* Material for this exercise:
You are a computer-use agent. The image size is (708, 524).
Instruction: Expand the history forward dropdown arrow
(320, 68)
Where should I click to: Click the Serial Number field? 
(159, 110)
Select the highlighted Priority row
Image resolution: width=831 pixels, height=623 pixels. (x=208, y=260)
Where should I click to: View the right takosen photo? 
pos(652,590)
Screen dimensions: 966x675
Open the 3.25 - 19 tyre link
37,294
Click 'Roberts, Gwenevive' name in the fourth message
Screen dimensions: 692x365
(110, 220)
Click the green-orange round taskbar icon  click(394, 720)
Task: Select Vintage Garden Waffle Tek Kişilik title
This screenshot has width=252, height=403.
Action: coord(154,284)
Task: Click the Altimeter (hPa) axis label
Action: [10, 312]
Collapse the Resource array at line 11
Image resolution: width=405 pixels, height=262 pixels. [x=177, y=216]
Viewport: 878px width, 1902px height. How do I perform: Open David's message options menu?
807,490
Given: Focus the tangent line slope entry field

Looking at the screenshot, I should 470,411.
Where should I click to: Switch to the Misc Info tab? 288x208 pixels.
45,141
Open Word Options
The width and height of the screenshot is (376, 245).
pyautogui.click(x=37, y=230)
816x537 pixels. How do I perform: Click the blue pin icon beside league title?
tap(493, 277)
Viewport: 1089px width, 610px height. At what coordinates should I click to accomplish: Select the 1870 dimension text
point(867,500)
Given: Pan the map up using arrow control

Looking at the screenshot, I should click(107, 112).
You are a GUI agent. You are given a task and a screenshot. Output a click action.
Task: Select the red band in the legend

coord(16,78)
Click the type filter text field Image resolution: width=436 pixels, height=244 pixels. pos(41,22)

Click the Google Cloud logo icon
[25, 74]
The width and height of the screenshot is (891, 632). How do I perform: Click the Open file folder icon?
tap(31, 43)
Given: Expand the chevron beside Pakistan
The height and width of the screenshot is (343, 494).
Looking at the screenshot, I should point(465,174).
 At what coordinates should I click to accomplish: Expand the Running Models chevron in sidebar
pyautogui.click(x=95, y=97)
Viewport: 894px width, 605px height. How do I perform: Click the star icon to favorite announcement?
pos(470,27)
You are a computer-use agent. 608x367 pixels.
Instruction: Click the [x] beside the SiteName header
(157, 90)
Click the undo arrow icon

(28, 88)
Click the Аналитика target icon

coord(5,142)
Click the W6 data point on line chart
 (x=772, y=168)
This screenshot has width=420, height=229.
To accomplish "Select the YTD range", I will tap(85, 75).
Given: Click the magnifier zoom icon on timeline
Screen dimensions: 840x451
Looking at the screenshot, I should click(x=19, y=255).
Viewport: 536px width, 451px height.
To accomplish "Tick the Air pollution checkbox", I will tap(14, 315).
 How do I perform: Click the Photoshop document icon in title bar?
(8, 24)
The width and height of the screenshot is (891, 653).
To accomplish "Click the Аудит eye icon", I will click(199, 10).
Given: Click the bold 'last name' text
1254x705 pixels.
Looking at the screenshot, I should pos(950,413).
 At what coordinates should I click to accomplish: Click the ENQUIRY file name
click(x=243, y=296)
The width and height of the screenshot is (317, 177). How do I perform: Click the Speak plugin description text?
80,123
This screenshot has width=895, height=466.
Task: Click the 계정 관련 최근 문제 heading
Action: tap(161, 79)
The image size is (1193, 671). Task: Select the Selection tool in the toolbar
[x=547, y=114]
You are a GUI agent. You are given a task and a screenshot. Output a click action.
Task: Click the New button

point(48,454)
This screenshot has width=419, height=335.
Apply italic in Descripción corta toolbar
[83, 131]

* Instructions to follow: Respond with the exact lines running from the one that contains "The width and height of the screenshot is (891, 653)." through the last line of the data above, and no other lines.

* Exercise result:
The width and height of the screenshot is (891, 653).
To accomplish "Click the Аудит eye icon", I will click(199, 10).
Given: Click the bold 'last name' text
1254x705 pixels.
Looking at the screenshot, I should pos(950,413).
 At what coordinates should I click to accomplish: Click the ENQUIRY file name
click(x=243, y=296)
The width and height of the screenshot is (317, 177). How do I perform: Click the Speak plugin description text?
80,123
This screenshot has width=895, height=466.
Task: Click the 계정 관련 최근 문제 heading
Action: tap(161, 79)
The image size is (1193, 671). Task: Select the Selection tool in the toolbar
[x=547, y=114]
You are a GUI agent. You are given a task and a screenshot. Output a click action.
Task: Click the New button

point(48,454)
This screenshot has width=419, height=335.
Apply italic in Descripción corta toolbar
[83, 131]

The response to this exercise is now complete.